Finally, there’s one major tech firm that presents a unique and compelling opportunity for a combination with CNN.

The Twitter News Network

Another underutilized, under-monetized news machine? Twitter. 

In spite of its incredible shrinking CEO, Twitter has massive potential and would register a 20% increase in value upon moving to a subscription model. After cleansing its platform of rage-generating bots, Twitter could acquire CNN and begin to command the space it occupies. This move would make CNN/Twitter the iOS of news (more expensive, but higher quality) and Facebook/Fox the Android. 

Similar to all CNN advertising, the semantics of a Twitter/CNN deal remind us how much it sucks to get old. Twitter would likely own 80% of the combined firm despite having roughly equivalent EBITDA. Youth and beards are wasted and unwelcome on the young, respectively. Twitter is the Murder, She Wrote of the digital age — you keep watching it despite it never changing. Mr. Dorsey confirms light (perception) is faster than sound (words). 

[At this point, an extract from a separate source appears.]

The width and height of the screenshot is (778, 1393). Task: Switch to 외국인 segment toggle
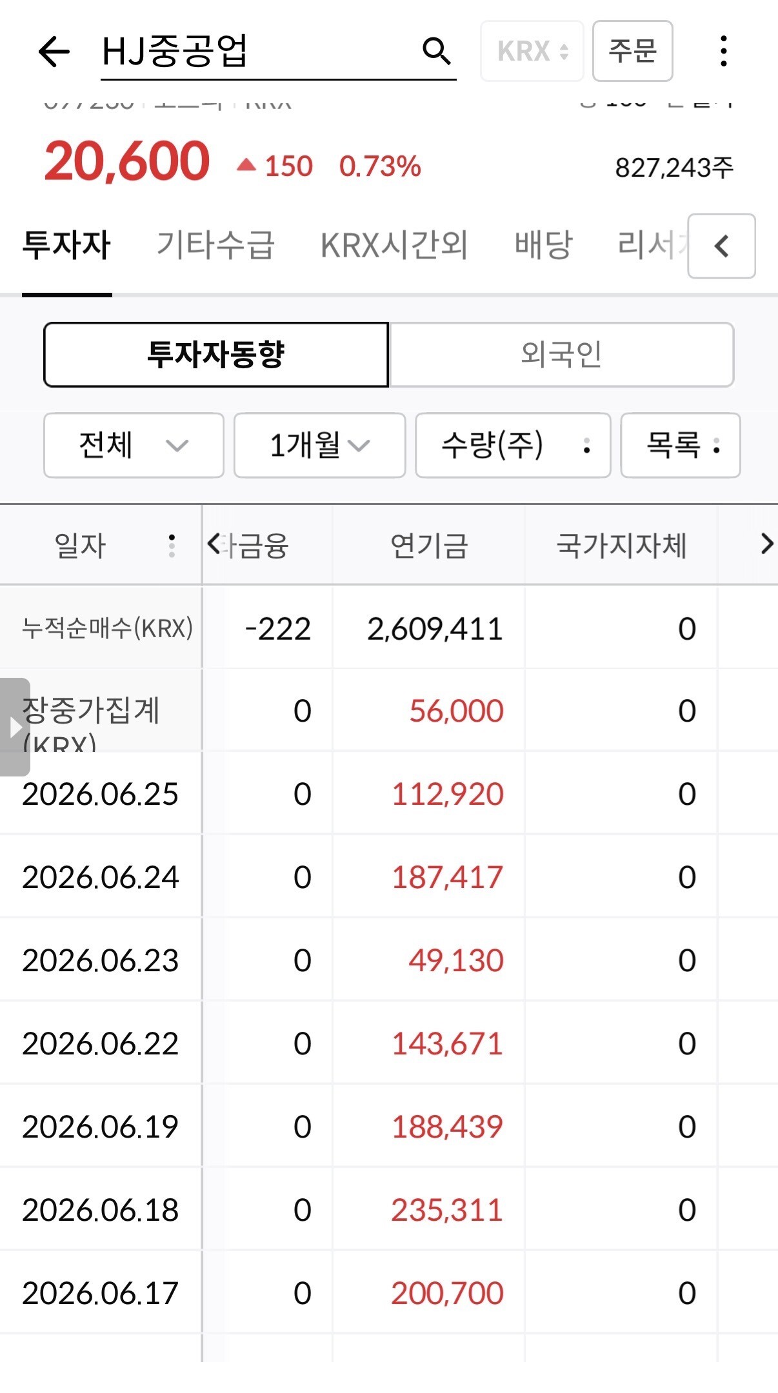[561, 355]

Twitter desperately needs to escape its advertising dependency and build up the value proposition to support a subscription model. It has experimented with packaged content, including airing NFL games. Despite my abundant criticisms of his part-time management style and facial hair, Jack Dorsey has a brilliant product mind, and Twitter’s platform is incredibly dynamic — there is opportunity here to invent the future of news. 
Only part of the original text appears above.